In handing his younger brother Casey the lead, however, Affleck risked accusations of stunt casting or family cronyism. But after the 32-year-old actor's bravura turn in The Assassination of Jesse James by the Coward Robert Ford, there's little doubt his sibling is destined for leading roles. Disarmingly youthful, Casey throws himself headlong into the role of Kenzie, effectively deepening his performance as the plot sends him into one moral dilemma after another. And yet, he's wrong for the part. Too slender and tightly wound, brother Casey doesn't have the proper gravity to carry off the world-weary yet doggedly noble Kenzie. Both Afflecks seem to acknowledge this and try to compensate with precision acting and sarcastic comments about his youth, but it's never enough. And while Monaghan capably provides the younger Affleck with emotional ballast, the young actress is similarly slight.

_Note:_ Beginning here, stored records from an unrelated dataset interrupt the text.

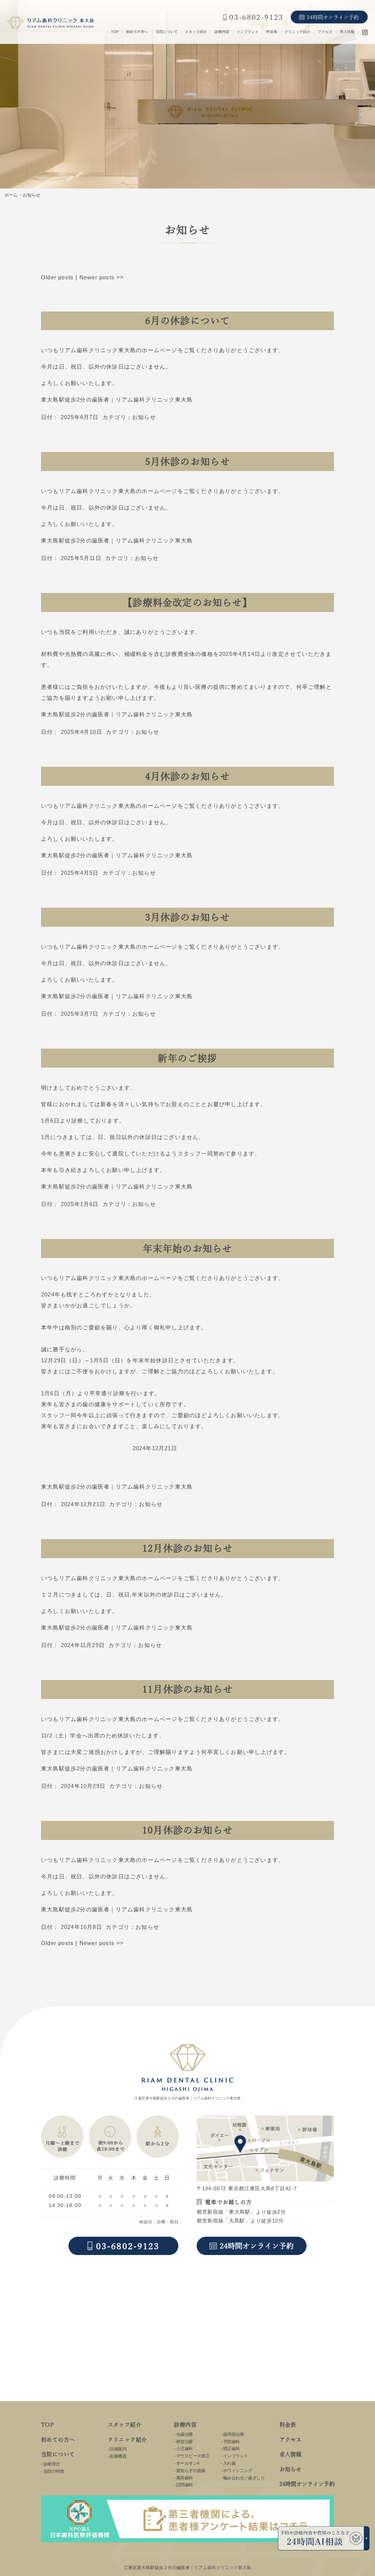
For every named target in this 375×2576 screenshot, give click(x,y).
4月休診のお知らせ (187, 776)
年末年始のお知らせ (188, 1248)
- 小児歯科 (183, 2448)
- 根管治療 (183, 2441)
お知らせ (144, 417)
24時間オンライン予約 (307, 2484)
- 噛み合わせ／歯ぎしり (243, 2477)
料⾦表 (287, 2424)
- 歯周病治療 (232, 2434)
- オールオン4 (186, 2463)
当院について (167, 32)
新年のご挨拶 (187, 1058)
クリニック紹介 (297, 32)
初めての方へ (137, 32)
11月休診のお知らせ (187, 1689)
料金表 (271, 32)
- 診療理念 (50, 2464)
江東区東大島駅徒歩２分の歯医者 (157, 2567)
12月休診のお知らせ (187, 1548)
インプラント (248, 32)
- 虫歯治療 (183, 2434)
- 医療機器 (117, 2456)
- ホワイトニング (236, 2470)
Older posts (57, 277)
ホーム (11, 195)
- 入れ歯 (228, 2463)
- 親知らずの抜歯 (189, 2470)
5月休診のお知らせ (187, 461)
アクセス (325, 32)
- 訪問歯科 (183, 2484)
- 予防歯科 (230, 2441)
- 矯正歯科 (230, 2448)
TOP (115, 32)
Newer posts (101, 277)
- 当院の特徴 (52, 2471)
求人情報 (347, 32)
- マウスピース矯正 (191, 2456)
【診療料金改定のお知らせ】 (187, 602)
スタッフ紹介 (196, 32)
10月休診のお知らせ (187, 1830)
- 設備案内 (117, 2449)
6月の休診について (187, 320)
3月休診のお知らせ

In contrast, Affleck's carefully chosen supporting cast is first-rate. Madigan, Ed Harris, Morgan Freeman, John Ashton and little known but equally impressive TV actors Titus Welliver and Amy Ryan, round out Gone Baby Gone with lived-in authenticity.
But what makes Ben Affleck's filmmaking debut rise above similar crime dramas is its layered exploration of human ethics and moral relativism. Gone Baby Gone's gut-wrenching dilemmas reveal the ambiguity of human nature and test each character's ethical resolve. Listen to Ed Harris's fiery monologue about which side he's chosen and you can't help but become pulled into the quagmire of emotions and values that drive Lehane's tragic tale. Everyone here is in a quandary, trading on principles to arrive at the right answer and Kenize's last act choice distills the age-old impasse: How do you weigh your sense of what's right against what may be the greater good?
Like Raymond Chandler, Dennis Lehane and Ben Affleck understand that the role of the noir detective is to draw the line between right and wrong. The archetype brings with it a moral certainty in an uncertain world, ensuring that a reckoning comes for those who violate the code. Gone Baby Gone's sublime final shot reveals just how hollow that reckoning can be.